■ **Description of the task**
Count the lines in the data below that contain the word "Select". Give only the number.

Data on target coordinates
>>>>>

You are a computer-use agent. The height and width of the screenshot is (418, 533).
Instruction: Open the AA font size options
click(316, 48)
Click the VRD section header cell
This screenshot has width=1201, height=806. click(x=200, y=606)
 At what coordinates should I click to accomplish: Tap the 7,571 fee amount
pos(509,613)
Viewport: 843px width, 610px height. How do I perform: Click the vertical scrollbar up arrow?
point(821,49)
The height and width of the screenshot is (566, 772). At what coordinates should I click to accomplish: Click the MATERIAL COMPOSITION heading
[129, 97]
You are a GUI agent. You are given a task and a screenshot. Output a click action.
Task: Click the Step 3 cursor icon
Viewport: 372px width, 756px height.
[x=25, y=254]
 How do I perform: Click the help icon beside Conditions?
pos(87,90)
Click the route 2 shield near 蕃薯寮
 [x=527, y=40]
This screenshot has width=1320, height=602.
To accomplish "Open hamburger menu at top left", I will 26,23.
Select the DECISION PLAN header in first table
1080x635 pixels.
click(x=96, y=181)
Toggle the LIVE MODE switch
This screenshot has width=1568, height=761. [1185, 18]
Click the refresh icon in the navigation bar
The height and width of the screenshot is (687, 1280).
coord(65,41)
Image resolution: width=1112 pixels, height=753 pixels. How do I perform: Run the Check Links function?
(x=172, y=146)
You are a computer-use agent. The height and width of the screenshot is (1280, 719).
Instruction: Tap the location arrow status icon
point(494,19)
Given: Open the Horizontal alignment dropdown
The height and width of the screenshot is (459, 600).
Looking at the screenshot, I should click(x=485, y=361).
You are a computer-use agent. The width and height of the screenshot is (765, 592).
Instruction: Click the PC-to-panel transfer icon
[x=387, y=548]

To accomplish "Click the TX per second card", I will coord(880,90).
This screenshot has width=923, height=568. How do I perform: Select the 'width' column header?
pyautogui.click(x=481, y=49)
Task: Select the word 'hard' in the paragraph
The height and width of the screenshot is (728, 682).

<<<<<

■ **Expected answer**
3